◆ EXERCISE GOAL
Please give again every entry exactly as it appears, setting aside the pictures.

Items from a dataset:

————

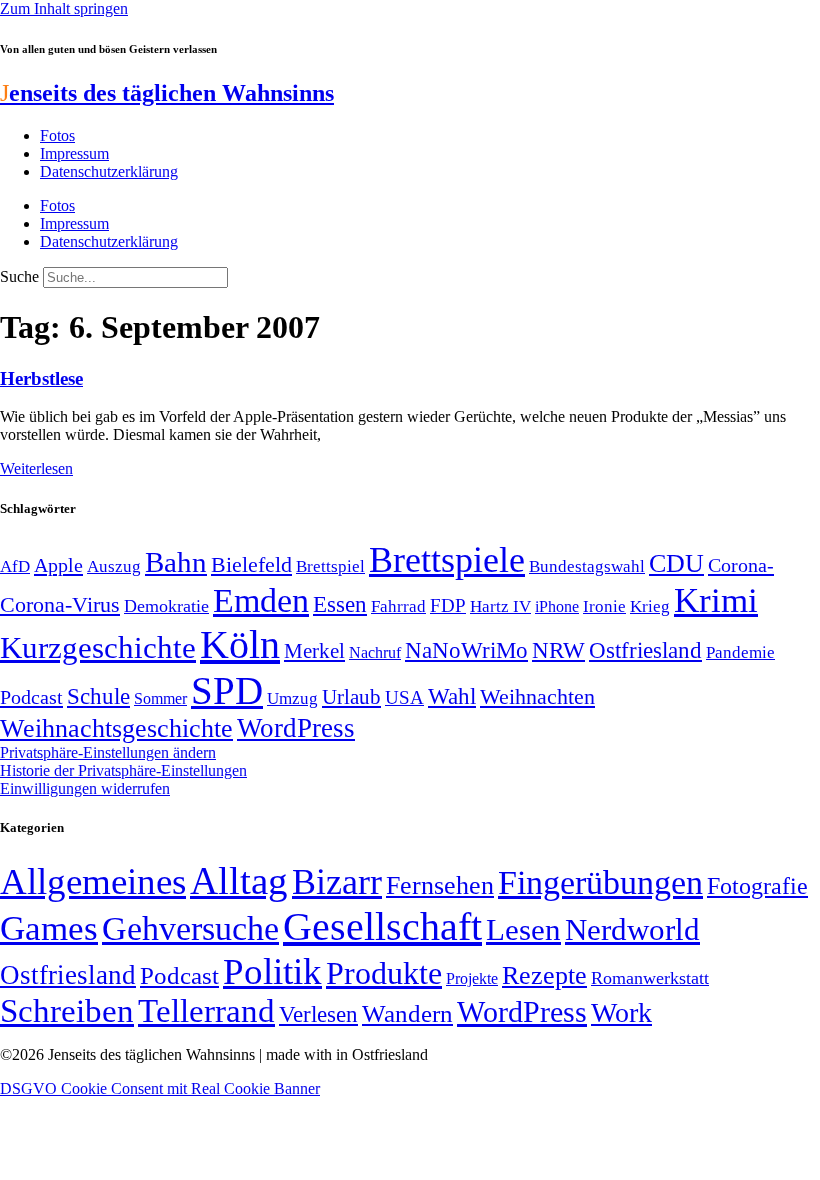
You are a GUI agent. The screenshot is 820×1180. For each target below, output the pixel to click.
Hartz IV (500, 606)
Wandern (407, 1013)
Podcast (31, 697)
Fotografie (757, 886)
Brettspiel (330, 566)
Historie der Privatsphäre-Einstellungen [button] (123, 770)
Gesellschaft (382, 926)
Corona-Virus (60, 604)
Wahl (452, 696)
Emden (261, 600)
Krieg (650, 606)
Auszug (114, 566)
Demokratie (166, 606)
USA (404, 697)
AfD (15, 566)
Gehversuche (190, 928)
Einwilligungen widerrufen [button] (85, 788)
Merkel (314, 651)
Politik (272, 971)
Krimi (716, 600)
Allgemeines (93, 881)
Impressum (74, 153)
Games (49, 928)
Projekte (472, 978)
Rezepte (544, 975)
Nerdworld (632, 929)
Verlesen (318, 1014)
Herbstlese (41, 378)
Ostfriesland (645, 650)
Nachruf (375, 652)
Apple (58, 565)
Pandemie (740, 652)
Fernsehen (440, 885)
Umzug (292, 698)
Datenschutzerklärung (109, 171)
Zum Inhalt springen (64, 8)
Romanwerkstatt (650, 978)
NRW (558, 650)
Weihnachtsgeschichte (116, 728)
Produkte (384, 973)
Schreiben (67, 1011)
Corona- (741, 565)
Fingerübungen (600, 882)
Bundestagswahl (587, 566)
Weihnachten (537, 696)
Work (621, 1012)
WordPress (296, 728)
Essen (340, 604)
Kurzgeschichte (98, 647)
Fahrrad (398, 606)
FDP (448, 605)
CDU (676, 563)
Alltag (239, 880)
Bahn (176, 562)
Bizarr (337, 882)
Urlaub (351, 697)
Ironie (604, 606)
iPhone (557, 607)
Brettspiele (447, 560)
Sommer (160, 698)
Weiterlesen (36, 468)
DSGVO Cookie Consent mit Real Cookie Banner (160, 1088)
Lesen (523, 929)
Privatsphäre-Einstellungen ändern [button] (108, 752)
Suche (19, 276)
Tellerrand (206, 1011)
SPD (227, 690)
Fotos (57, 135)
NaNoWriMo (466, 650)
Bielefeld (251, 564)
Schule (98, 696)
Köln (240, 644)
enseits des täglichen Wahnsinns (167, 93)
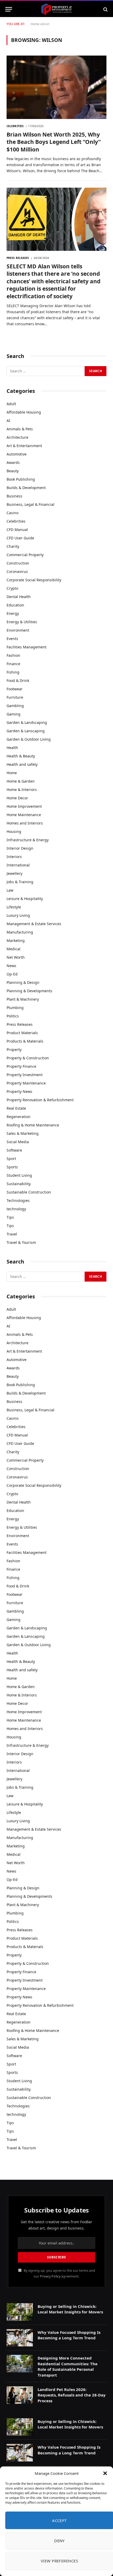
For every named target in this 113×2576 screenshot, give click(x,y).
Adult (11, 403)
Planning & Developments (29, 990)
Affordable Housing (24, 412)
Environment (18, 630)
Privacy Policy (50, 2276)
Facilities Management (27, 646)
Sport (11, 1158)
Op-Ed (12, 974)
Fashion (13, 655)
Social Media (18, 1141)
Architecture (17, 437)
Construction (18, 563)
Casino (12, 512)
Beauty (13, 470)
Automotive (17, 454)
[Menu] (8, 9)
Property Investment (25, 1074)
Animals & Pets (20, 428)
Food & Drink (18, 680)
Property (14, 1049)
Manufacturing (20, 932)
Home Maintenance (24, 814)
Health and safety (22, 764)
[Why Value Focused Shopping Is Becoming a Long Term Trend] (20, 2338)
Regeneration (18, 1116)
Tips (10, 1217)
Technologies (18, 1200)
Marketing (16, 940)
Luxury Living (18, 915)
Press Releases (20, 1024)
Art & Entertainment (24, 445)
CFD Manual (17, 529)
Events (12, 638)
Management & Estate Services (34, 923)
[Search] (105, 9)
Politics (13, 1015)
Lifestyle (14, 906)
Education (15, 605)
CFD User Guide (20, 537)
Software (14, 1150)
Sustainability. (19, 1183)
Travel (12, 1234)
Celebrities (16, 521)
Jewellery (14, 873)
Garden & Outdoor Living (29, 739)
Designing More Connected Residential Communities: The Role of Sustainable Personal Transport (67, 2366)
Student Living (19, 1175)
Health (12, 747)
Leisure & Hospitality (25, 898)
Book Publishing (21, 479)
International (18, 865)
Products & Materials (25, 1041)
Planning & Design (23, 982)
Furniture (15, 697)
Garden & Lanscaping (26, 730)
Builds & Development (26, 487)
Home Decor (17, 797)
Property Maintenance (26, 1083)
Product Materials (22, 1032)
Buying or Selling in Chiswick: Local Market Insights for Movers (70, 2309)
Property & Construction (28, 1057)
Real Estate (16, 1108)
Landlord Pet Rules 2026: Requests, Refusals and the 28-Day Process (72, 2395)
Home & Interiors (22, 789)
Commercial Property (25, 554)
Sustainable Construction (29, 1192)
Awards (13, 462)
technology (16, 1208)
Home (34, 24)
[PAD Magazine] (56, 9)
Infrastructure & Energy (28, 839)
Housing (14, 831)
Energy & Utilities (22, 621)
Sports (12, 1166)
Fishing (13, 672)
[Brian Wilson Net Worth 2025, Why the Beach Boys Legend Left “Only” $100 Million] (56, 87)
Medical (13, 948)
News (11, 965)
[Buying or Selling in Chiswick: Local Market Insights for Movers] (20, 2312)
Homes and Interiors (25, 823)
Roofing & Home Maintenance (33, 1124)
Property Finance (21, 1066)
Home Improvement (24, 806)
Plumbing (15, 1007)
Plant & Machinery (23, 999)
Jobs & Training (20, 881)
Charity (13, 546)
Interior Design (20, 848)
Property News (19, 1091)
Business (14, 495)
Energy (13, 613)
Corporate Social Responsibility (34, 579)
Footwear (15, 688)
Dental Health (19, 596)
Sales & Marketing (23, 1133)
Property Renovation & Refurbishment (40, 1099)
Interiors (14, 856)
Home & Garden (21, 781)
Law (10, 890)
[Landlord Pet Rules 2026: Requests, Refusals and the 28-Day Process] (20, 2395)
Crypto (12, 588)
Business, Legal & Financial (30, 504)
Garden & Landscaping (27, 722)
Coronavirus (17, 571)
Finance (13, 663)
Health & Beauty (21, 755)
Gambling (15, 705)
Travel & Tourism (21, 1242)
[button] (105, 2473)
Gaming (13, 714)
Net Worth (16, 957)
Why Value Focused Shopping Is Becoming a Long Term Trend (69, 2335)
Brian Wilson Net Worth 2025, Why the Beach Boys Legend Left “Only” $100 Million (54, 142)
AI (8, 420)
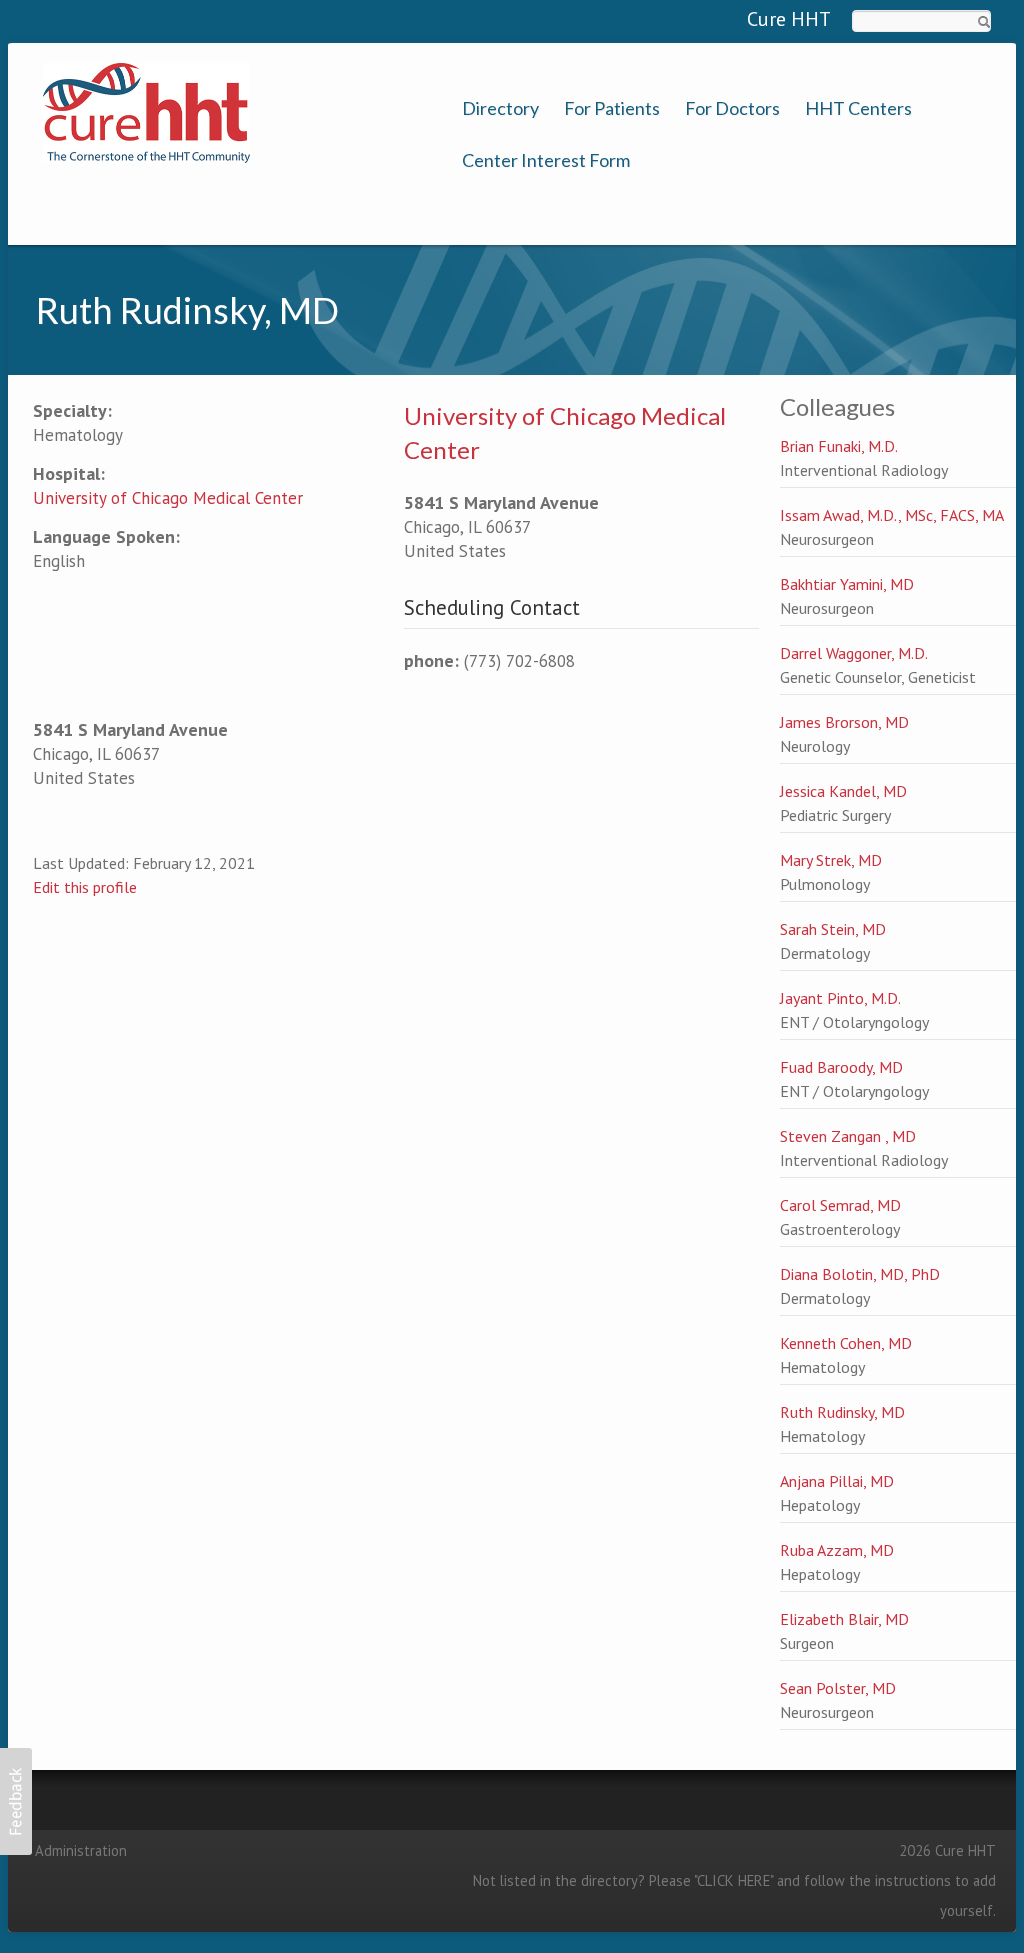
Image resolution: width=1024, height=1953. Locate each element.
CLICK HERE (733, 1880)
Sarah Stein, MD (833, 929)
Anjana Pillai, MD (837, 1481)
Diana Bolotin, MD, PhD (860, 1274)
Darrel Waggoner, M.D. (854, 653)
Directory (500, 108)
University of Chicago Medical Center (168, 498)
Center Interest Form (546, 160)
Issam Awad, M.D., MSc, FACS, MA (892, 515)
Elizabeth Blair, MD (844, 1619)
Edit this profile (85, 887)
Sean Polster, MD (838, 1688)
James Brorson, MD (844, 722)
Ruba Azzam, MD (837, 1550)
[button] (16, 1801)
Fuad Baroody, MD (841, 1067)
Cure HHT (789, 19)
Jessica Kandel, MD (843, 791)
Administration (81, 1850)
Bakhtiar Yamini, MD (847, 584)
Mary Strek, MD (831, 860)
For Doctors (732, 108)
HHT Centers (858, 108)
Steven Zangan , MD (848, 1136)
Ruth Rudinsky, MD (842, 1412)
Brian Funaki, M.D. (839, 446)
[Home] (146, 111)
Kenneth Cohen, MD (846, 1343)
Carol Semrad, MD (840, 1205)
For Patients (612, 108)
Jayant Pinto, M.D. (840, 998)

————

◆ SOLVED PROBLEM
You are a GUI agent. The screenshot is 820×1180. For each target below, output the pixel to click.
Hartz IV (500, 606)
Wandern (407, 1013)
Podcast (31, 697)
Fotografie (757, 886)
Brettspiel (330, 566)
Historie der Privatsphäre-Einstellungen [button] (123, 770)
Gesellschaft (382, 926)
Corona-Virus (60, 604)
Wahl (452, 696)
Emden (261, 600)
Krieg (650, 606)
Auszug (114, 566)
Demokratie (166, 606)
USA (404, 697)
AfD (15, 566)
Gehversuche (190, 928)
Einwilligungen widerrufen [button] (85, 788)
Merkel (314, 651)
Politik (272, 971)
Krimi (716, 600)
Allgemeines (93, 881)
Impressum (74, 153)
Games (49, 928)
Projekte (472, 978)
Rezepte (544, 975)
Nerdworld (632, 929)
Verlesen (318, 1014)
Herbstlese (41, 378)
Ostfriesland (645, 650)
Nachruf (375, 652)
Apple (58, 565)
Pandemie (740, 652)
Fernsehen (440, 885)
Umzug (292, 698)
Datenschutzerklärung (109, 171)
Zum Inhalt springen (64, 8)
Romanwerkstatt (650, 978)
NRW (558, 650)
Weihnachtsgeschichte (116, 728)
Produkte (384, 973)
Schreiben (67, 1011)
Corona- (741, 565)
Fingerübungen (600, 882)
Bundestagswahl (587, 566)
Weihnachten (537, 696)
Work (621, 1012)
WordPress (296, 728)
Essen (340, 604)
Kurzgeschichte (98, 647)
Fahrrad (398, 606)
FDP (448, 605)
CDU (676, 563)
Alltag (239, 880)
Bahn (176, 562)
Bizarr (337, 882)
Urlaub (351, 697)
Ironie (604, 606)
iPhone (557, 607)
Brettspiele (447, 560)
Sommer (160, 698)
Weiterlesen (36, 468)
DSGVO Cookie Consent mit Real Cookie Banner (160, 1088)
Lesen (523, 929)
Privatsphäre-Einstellungen ändern [button] (108, 752)
Suche (19, 276)
Tellerrand (206, 1011)
SPD (227, 690)
Fotos (57, 135)
NaNoWriMo (466, 650)
Bielefeld (251, 564)
Schule (98, 696)
Köln (240, 644)
enseits des täglichen Wahnsinns (167, 93)
For every named target in this 113×2576 screenshot, give click(x,y).
Adult (11, 403)
Planning & Developments (29, 990)
Affordable Housing (24, 412)
Environment (18, 630)
Privacy Policy (50, 2276)
Facilities Management (27, 646)
Sport (11, 1158)
Op-Ed (12, 974)
Fashion (13, 655)
Social Media (18, 1141)
Architecture (17, 437)
Construction (18, 563)
Casino (12, 512)
Beauty (13, 470)
Automotive (17, 454)
[Menu] (8, 9)
Property Investment (25, 1074)
Animals & Pets (20, 428)
Food & Drink (18, 680)
Property (14, 1049)
Manufacturing (20, 932)
Home Maintenance (24, 814)
Health and safety (22, 764)
[Why Value Focused Shopping Is Becoming a Long Term Trend] (20, 2338)
Regeneration (18, 1116)
Tips (10, 1217)
Technologies (18, 1200)
Marketing (16, 940)
Luxury Living (18, 915)
Press Releases (20, 1024)
Art & Entertainment (24, 445)
CFD Manual (17, 529)
Events (12, 638)
Management & Estate Services (34, 923)
[Search] (105, 9)
Politics (13, 1015)
Lifestyle (14, 906)
Education (15, 605)
CFD User Guide (20, 537)
Software (14, 1150)
Sustainability. (19, 1183)
Travel (12, 1234)
Celebrities (16, 521)
Jewellery (14, 873)
Garden & Outdoor Living (29, 739)
Designing More Connected Residential Communities: The Role of Sustainable Personal Transport (67, 2366)
Student Living (19, 1175)
Health (12, 747)
Leisure & Hospitality (25, 898)
Book Publishing (21, 479)
International (18, 865)
Products & Materials (25, 1041)
Planning & Design (23, 982)
Furniture (15, 697)
Garden & Lanscaping (26, 730)
Builds & Development (26, 487)
Home Decor (17, 797)
Property Maintenance (26, 1083)
Product Materials (22, 1032)
Buying or Selling in Chiswick: Local Market Insights for Movers (70, 2309)
Property & Construction (28, 1057)
Real Estate (16, 1108)
Landlord Pet Rules 2026: Requests, Refusals and the 28-Day Process (72, 2395)
Home & Interiors (22, 789)
Commercial Property (25, 554)
Sustainable Construction (29, 1192)
Awards (13, 462)
technology (16, 1208)
Home (34, 24)
[PAD Magazine] (56, 9)
Infrastructure & Energy (28, 839)
Housing (14, 831)
Energy & Utilities (22, 621)
Sports (12, 1166)
Fishing (13, 672)
[Brian Wilson Net Worth 2025, Why the Beach Boys Legend Left “Only” $100 Million] (56, 87)
Medical (13, 948)
News (11, 965)
[Buying or Selling in Chiswick: Local Market Insights for Movers] (20, 2312)
Homes and Interiors (25, 823)
Roofing & Home Maintenance (33, 1124)
Property Finance (21, 1066)
Home Improvement (24, 806)
Plumbing (15, 1007)
Plant & Machinery (23, 999)
Jobs & Training (20, 881)
Charity (13, 546)
Interior Design (20, 848)
Property News (19, 1091)
Business (14, 495)
Energy (13, 613)
Corporate Social Responsibility (34, 579)
Footwear (15, 688)
Dental Health (19, 596)
Sales & Marketing (23, 1133)
Property Renovation & Refurbishment (40, 1099)
Interiors (14, 856)
Home & Garden (21, 781)
Law (10, 890)
[Landlord Pet Rules 2026: Requests, Refusals and the 28-Day Process] (20, 2395)
Crypto (12, 588)
Business, Legal & Financial (30, 504)
Garden & Landscaping (27, 722)
Coronavirus (17, 571)
Finance (13, 663)
Health & Beauty (21, 755)
Gambling (15, 705)
Travel & Tourism (21, 1242)
[button] (105, 2473)
Gaming (13, 714)
Net Worth (16, 957)
Why Value Focused Shopping Is Becoming a Long Term Trend (69, 2335)
Brian Wilson Net Worth 2025, Why the Beach Boys Legend Left “Only” $100 Million (54, 142)
AI (8, 420)
Image resolution: width=1024, height=1953. Locate each element.
CLICK HERE (733, 1880)
Sarah Stein, MD (833, 929)
Anjana Pillai, MD (837, 1481)
Diana Bolotin, MD, PhD (860, 1274)
Darrel Waggoner, M.D. (854, 653)
Directory (500, 108)
University of Chicago Medical Center (168, 498)
Center Interest Form (546, 160)
Issam Awad, M.D., MSc, FACS, MA (892, 515)
Elizabeth Blair, MD (844, 1619)
Edit this profile (85, 887)
Sean Polster, MD (838, 1688)
James Brorson, MD (844, 722)
Ruba Azzam, MD (837, 1550)
[button] (16, 1801)
Fuad Baroody, MD (841, 1067)
Cure HHT (789, 19)
Jessica Kandel, MD (843, 791)
Administration (81, 1850)
Bakhtiar Yamini, MD (847, 584)
Mary Strek, MD (831, 860)
For Doctors (732, 108)
HHT Centers (858, 108)
Steven Zangan , MD (848, 1136)
Ruth Rudinsky, MD (842, 1412)
Brian Funaki, M.D. (839, 446)
[Home] (146, 111)
Kenneth Cohen, MD (846, 1343)
Carol Semrad, MD (840, 1205)
For Patients (612, 108)
Jayant Pinto, M.D. (840, 998)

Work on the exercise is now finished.